Here (and above) is the trailer. 

Capital Celluloid 2016 - Day 50: Fri Feb 19

Penda's Fen (Clarke, 1974): BFI Southbank, NFT3, 6.10pm


Time Out review of Penda's Fen
(the magazine voted the film at No76 in their top 100 British films list here):
This remarkable feature length television film – commissioned for the legendary 1970s ‘Play for Today’ single drama series – is often described as a step ‘off piste’ for its director Alan Clarke. That’s a misleading reading, however. The work’s qualities of resistance, questioning and personal and public transformation are entirely in keeping with the normally urban-centric filmmaker’s milieu. But the real credit lies with its writer David Rudkin. An astonishing playwright with a visionary reach and a genuine sense of ‘deep England’ and its radical potential, Rudkin here crafts a multi-layered reading of contemporary society and its personal, social, sexual, psychic and metaphysical fault lines.
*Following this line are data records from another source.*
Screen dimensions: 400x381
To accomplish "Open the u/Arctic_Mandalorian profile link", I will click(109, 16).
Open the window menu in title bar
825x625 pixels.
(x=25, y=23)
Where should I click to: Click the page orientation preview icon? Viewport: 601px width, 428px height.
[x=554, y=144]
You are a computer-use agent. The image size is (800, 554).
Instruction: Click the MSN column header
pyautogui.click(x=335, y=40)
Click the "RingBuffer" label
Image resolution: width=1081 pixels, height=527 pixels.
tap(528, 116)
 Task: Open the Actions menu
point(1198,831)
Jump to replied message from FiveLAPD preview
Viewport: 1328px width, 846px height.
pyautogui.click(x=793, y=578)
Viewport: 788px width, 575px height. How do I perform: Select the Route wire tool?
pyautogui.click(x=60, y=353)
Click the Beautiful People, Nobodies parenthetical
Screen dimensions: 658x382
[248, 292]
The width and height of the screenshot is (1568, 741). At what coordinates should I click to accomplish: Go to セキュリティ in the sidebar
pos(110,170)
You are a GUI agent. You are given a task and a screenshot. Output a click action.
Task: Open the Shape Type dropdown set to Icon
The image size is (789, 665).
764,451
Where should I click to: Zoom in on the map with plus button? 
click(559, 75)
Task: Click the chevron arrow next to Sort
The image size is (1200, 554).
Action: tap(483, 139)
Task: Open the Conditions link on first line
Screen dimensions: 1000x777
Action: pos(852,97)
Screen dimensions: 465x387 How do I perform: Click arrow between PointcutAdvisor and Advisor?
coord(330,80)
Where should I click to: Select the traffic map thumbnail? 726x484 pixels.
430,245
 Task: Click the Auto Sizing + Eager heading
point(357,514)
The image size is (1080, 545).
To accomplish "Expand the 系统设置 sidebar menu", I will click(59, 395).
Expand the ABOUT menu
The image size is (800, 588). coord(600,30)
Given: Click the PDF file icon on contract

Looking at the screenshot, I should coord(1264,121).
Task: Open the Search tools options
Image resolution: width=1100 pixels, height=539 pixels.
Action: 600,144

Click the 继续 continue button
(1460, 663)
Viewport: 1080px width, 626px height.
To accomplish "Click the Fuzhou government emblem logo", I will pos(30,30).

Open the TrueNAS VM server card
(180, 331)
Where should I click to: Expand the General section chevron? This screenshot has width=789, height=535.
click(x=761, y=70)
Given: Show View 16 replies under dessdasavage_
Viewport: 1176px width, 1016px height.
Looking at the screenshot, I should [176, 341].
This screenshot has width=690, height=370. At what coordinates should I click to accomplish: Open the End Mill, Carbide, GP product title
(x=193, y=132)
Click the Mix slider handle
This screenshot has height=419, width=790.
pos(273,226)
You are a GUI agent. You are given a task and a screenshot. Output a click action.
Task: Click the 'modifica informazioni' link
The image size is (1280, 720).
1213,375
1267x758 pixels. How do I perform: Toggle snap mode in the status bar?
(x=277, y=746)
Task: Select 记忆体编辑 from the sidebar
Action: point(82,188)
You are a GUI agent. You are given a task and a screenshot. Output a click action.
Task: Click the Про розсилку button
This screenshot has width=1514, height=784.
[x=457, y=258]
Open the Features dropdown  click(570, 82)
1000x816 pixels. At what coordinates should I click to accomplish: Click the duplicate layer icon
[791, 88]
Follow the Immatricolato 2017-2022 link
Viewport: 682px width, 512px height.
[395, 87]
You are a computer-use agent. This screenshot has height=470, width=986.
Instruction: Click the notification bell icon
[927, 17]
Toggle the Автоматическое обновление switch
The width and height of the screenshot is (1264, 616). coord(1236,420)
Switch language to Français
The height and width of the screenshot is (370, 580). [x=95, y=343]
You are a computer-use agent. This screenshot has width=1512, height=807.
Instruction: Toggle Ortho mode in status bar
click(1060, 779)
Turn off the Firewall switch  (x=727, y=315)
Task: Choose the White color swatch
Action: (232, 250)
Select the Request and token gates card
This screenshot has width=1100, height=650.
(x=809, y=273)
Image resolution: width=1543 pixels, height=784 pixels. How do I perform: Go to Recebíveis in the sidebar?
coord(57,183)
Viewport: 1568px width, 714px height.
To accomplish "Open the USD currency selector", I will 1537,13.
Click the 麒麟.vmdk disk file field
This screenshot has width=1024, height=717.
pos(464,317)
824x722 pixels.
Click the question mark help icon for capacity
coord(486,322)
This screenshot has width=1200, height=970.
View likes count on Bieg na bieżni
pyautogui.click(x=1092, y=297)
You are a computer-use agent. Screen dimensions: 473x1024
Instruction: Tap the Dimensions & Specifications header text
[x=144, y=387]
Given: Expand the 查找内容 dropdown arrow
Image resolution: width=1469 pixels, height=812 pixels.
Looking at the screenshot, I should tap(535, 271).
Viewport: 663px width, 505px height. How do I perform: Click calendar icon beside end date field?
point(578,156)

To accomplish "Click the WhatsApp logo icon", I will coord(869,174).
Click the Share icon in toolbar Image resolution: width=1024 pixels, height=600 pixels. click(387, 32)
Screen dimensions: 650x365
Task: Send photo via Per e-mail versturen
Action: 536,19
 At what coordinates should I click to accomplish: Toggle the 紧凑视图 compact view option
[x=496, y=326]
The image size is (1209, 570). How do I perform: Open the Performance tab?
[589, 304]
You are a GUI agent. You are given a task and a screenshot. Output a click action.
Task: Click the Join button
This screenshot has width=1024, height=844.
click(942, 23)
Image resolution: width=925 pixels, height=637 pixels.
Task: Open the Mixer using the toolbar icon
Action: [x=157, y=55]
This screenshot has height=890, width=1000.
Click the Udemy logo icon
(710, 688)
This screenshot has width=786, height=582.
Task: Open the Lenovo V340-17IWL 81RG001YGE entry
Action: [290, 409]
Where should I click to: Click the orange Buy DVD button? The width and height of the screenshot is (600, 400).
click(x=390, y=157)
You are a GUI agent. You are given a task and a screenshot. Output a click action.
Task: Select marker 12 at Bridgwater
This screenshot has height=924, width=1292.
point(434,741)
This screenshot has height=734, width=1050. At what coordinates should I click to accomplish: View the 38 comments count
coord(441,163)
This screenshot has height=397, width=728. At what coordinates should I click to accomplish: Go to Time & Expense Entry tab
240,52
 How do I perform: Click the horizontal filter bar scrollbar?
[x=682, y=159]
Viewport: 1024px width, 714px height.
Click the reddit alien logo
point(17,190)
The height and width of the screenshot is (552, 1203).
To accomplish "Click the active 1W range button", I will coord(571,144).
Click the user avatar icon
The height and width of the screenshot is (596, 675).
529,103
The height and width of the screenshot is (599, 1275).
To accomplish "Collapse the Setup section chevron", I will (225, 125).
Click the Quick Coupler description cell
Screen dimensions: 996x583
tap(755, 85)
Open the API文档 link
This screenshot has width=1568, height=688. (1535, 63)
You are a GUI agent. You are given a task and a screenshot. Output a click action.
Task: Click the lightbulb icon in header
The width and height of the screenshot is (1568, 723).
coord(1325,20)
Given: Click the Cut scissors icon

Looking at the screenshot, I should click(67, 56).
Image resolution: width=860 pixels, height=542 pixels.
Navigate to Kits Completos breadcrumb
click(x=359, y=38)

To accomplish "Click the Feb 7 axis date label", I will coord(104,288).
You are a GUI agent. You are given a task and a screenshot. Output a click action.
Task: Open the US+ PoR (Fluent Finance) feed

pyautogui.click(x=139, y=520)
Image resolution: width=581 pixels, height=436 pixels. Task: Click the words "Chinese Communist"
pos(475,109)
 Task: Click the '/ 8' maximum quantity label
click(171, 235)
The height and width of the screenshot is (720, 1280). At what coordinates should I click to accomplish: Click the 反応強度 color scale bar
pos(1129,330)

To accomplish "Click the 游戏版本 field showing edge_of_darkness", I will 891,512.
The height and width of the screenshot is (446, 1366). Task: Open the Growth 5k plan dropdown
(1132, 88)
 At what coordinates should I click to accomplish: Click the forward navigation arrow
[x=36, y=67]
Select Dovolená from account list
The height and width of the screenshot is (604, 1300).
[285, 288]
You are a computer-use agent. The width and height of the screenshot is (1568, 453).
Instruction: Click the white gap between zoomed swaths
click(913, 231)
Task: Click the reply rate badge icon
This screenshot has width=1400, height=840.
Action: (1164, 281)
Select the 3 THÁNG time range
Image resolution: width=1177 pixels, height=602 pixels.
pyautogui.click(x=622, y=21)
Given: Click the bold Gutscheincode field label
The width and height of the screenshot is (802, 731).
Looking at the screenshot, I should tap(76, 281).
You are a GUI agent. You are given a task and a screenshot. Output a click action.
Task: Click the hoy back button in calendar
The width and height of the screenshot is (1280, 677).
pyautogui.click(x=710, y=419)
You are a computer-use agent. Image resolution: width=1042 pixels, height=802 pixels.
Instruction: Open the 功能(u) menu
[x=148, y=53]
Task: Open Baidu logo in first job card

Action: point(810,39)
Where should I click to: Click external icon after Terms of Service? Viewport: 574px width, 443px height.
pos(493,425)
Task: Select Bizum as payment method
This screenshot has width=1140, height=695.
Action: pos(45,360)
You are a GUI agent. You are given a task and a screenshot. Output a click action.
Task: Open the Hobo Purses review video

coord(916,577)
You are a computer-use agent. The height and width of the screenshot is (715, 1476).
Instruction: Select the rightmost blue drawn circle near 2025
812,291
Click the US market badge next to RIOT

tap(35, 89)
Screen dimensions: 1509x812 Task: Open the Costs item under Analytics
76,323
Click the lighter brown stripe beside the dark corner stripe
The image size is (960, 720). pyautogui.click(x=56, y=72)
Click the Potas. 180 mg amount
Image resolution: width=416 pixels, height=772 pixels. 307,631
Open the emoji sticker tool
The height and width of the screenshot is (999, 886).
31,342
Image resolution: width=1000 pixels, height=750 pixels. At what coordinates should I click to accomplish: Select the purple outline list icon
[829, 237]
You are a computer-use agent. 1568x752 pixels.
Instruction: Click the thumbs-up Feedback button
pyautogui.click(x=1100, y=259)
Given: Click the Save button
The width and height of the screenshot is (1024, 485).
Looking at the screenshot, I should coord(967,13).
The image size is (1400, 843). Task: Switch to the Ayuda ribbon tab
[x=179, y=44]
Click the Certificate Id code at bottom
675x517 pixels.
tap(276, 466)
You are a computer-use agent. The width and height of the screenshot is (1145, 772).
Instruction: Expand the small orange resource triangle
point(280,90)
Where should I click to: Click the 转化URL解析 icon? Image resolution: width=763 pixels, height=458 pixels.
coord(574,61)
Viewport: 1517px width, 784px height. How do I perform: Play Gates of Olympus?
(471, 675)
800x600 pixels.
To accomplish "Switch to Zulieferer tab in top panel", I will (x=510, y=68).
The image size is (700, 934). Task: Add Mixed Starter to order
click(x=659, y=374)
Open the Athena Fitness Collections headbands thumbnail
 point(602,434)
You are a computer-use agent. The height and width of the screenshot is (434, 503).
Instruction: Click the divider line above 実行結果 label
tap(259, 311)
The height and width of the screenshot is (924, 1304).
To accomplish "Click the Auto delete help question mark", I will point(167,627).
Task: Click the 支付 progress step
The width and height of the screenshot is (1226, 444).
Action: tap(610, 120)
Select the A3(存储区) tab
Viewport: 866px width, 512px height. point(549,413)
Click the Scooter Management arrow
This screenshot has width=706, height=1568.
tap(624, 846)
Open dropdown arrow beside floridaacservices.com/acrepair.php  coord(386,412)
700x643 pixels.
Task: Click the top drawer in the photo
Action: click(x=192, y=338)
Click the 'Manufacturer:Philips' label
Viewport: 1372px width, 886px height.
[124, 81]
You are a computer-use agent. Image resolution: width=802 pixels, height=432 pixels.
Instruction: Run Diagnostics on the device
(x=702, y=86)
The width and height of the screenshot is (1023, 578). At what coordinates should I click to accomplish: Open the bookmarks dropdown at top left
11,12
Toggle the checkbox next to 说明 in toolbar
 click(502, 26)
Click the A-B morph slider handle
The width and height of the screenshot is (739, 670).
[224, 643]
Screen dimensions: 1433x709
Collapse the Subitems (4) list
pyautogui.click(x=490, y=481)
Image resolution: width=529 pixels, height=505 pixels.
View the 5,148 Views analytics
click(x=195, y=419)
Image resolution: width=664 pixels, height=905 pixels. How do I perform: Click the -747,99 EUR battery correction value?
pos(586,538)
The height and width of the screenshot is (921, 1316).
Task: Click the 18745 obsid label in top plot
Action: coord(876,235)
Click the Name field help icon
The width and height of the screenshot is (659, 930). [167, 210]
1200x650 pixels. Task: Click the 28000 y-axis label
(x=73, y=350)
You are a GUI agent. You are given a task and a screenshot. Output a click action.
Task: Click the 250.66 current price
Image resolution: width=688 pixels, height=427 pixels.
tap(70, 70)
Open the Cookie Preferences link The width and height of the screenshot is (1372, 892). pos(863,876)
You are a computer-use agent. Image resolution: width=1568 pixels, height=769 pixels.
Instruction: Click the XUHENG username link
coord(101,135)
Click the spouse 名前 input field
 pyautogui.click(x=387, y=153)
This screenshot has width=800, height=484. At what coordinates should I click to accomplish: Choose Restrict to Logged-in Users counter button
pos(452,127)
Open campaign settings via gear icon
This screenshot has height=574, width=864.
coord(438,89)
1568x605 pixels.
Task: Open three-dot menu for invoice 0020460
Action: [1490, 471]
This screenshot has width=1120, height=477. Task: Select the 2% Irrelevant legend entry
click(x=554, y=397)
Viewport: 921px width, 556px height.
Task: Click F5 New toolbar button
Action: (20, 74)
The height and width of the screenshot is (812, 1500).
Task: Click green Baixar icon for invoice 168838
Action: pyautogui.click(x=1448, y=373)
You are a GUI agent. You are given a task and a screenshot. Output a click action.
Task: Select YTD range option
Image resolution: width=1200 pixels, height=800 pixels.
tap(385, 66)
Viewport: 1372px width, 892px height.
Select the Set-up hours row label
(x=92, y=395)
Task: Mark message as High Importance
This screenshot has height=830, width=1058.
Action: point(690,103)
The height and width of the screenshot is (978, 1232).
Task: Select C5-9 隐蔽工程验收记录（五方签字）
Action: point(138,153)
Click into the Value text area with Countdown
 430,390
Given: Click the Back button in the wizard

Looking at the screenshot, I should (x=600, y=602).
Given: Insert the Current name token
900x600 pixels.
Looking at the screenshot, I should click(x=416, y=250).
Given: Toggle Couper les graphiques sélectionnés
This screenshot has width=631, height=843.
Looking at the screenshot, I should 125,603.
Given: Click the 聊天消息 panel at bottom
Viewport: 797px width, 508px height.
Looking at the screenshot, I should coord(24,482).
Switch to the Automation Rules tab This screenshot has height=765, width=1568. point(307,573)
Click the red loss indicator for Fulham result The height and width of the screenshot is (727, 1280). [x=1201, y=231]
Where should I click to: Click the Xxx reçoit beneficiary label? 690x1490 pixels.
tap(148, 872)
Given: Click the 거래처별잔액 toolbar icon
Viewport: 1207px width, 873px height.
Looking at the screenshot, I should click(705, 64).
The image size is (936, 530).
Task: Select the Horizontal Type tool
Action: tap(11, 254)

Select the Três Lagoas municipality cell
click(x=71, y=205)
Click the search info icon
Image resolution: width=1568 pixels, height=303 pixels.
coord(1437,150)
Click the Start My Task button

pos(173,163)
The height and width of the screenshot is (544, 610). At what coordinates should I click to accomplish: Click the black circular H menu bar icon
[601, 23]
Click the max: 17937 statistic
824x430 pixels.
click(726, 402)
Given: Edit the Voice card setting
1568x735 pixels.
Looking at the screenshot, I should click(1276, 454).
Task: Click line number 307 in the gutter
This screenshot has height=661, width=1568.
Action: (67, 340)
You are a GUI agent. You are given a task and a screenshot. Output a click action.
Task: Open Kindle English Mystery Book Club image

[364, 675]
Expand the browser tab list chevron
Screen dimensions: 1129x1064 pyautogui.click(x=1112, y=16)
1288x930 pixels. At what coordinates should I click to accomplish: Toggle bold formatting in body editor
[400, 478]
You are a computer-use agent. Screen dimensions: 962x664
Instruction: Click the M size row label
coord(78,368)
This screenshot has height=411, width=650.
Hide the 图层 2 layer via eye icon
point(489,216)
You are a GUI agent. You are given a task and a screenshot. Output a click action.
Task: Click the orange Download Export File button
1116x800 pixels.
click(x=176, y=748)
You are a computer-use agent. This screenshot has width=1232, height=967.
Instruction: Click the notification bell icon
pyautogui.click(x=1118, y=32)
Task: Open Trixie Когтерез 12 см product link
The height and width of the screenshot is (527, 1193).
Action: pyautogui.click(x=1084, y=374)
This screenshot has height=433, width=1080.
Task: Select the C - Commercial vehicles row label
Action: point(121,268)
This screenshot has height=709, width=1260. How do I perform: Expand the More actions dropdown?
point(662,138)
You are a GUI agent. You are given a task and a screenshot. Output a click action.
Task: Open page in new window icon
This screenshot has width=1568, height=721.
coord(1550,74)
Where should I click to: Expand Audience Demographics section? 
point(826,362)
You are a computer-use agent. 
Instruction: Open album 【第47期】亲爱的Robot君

Fusing Elgar’s ‘Dream of Gerontius’ with a heightened socialism of vibrantly localist empathy, and pagan belief systems with pre-Norman histories and a seriously committed – and prescient – ecological awareness, ‘Penda’s Fen’ is a unique and important statement, rumoured soon – finally – to be available on DVD
Gareth Evans

Here (and above) is a pretty terrifying extract.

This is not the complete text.